### DOCUMENT PASSAGE

──────────

Calculating the sum of a float array in different ways.
That'll take a little while. Please be patient ...

Simple C implementation:
------------------------
sum1              = 8390656.00
Elapsed Time      = 12.68 Seconds

C implementation with 4 accumulators:
-------------------------------------
sum2              = 8390656.00
Elapsed Time      = 4.29 Seconds
Performance Boost = 296%

Assembly Language with 4 XMM accumulators:
------------------------------------------
sum3              = 8390656.00
Elapsed Time      = 1.08 Seconds
Performance Boost = 1178%

Assembly Language with 4 YMM accumulators:
------------------------------------------
sum4              = 8390656.00
Elapsed Time      = 0.55 Seconds
Performance Boost = 2323%


For the C sources I used gcc 4.7.2 for Windows, but with some minimal changes (especially the data alignment) should it work with VC or Pelles C, too, but that's not tested. The assembly language sources are processed with yasm 1.2.0 for Windows, but nasm will do the same job (that's tested).

In the next days I'll upload the same example, working under Linux and BSD.

The software isn't in a final stadium. Hints and proposals for improvements are welcome, as well as any feedback.

Gunther

You have to know the facts before you can distort them.

Gunther

I've updated the application that sums up an array with REAL4 (float) numbers. The new instruction detection procedure is included and a procedure with FPU code, too.

A little bit feedback would be okay. The Linux version is coming soon.

Gunther

You have to know the facts before you can distort them.

dedndave

hi Gunther
my "little bit of feedback".....

your instruction-set ID code...
the first instruction is PUSH RBX
yet, you attempt to ID...

──────────

### RECORD SET

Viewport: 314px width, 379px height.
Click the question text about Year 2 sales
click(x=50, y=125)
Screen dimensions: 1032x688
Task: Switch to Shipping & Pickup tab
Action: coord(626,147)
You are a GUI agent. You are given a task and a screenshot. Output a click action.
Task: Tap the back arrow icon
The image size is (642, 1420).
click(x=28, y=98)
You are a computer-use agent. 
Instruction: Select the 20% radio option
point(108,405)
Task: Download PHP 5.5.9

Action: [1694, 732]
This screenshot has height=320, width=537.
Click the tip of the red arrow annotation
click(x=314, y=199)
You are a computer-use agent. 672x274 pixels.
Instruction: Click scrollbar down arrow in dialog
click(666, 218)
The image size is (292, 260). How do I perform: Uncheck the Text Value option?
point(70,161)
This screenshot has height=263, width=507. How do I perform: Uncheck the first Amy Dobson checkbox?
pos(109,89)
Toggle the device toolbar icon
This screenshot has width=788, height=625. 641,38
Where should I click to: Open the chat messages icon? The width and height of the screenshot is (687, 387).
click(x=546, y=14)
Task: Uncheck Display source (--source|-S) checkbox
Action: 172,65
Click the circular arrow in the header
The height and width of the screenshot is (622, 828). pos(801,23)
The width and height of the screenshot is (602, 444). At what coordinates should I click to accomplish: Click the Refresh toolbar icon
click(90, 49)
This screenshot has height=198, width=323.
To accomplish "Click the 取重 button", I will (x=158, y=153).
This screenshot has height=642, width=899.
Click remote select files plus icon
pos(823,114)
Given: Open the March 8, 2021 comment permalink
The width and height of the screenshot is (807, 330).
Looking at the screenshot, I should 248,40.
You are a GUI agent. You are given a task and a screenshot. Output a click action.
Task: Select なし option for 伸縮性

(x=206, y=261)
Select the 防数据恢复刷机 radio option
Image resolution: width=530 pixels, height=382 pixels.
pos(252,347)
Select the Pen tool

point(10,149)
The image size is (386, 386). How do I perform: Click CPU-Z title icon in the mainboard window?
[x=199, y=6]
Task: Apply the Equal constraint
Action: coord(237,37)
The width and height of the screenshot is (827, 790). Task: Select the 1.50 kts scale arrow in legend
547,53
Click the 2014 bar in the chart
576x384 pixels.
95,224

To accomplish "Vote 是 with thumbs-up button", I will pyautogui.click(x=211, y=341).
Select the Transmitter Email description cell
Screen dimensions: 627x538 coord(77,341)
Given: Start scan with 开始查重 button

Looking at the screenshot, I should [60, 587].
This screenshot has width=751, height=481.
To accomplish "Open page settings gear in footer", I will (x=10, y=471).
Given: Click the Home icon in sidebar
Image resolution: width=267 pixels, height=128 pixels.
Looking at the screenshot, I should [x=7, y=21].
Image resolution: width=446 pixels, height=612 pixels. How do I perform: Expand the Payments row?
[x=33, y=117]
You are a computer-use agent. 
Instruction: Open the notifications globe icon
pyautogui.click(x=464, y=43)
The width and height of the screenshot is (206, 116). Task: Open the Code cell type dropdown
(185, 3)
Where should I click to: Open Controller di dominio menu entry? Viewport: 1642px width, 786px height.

──────────

### PROBLEMS AND TASKS
(A) Reproduce verbatim the portion of the float-array summation thread between "A little bit" and "attempt to ID...", inclusive.
(B) Indicate whether each statement agrees with the float-array summation thread, answering yes or no and quoting the words of the thread that decide it: (i) The assembly language sources were processed with yasm 1.2.0 for Windows. (ii) The C sources were tested with Pelles C. (iii) The updated application includes a procedure with FPU code.
(C) Continue the forum thread on float-array summation from the point at which it stops.
The entries have no connection to the forum thread on float-array summation.

### TASK ANSWERS
(A)
A little bit feedback would be okay. The Linux version is coming soon.

Gunther

You have to know the facts before you can distort them.

dedndave

hi Gunther
my "little bit of feedback".....

your instruction-set ID code...
the first instruction is PUSH RBX
yet, you attempt to ID...

(B)
(i) Yes: "The assembly language sources are processed with yasm 1.2.0 for Windows"
(ii) No: "should it work with VC or Pelles C, too, but that's not tested"
(iii) Yes: "a procedure with FPU code, too"

(C)
;                   0 = 8086
;                   1 = 80186
;                   2 = 80286
;                   3 = 80386
;                   4 = 80486

probably not much use in identifying those, as windows 2k+ won't run on any of them
but, the PUSH RBX would crash if it did   :P
the first logical step might be to identify processor width

Gunther

Hi Dave,

Quote from: dedndave on March 04, 2013, 05:35:38 AM
hi Gunther
my "little bit of feedback".....

your instruction-set ID code...
the first instruction is PUSH RBX
yet, you attempt to ID...
;                   0 = 8086
;                   1 = 80186
;                   2 = 80286
;                   3 = 80386
;                   4 = 80486

probably not much use in identifying those, as windows 2k+ won't run on any of them
but, the PUSH RBX would crash if it did   :P
the first logical step might be to identify processor width

that's right and not right. The numbers up to 7 are only for the 32 bit version and especially for the 16 bit version. The 32 bit version is finished and you've posted in: http://masm32.com/board/index.php?topic=1418.0. The 16 bit version isn't ready yet, but the numbers are already there.

Gunther
You have to know the facts before you can distort them.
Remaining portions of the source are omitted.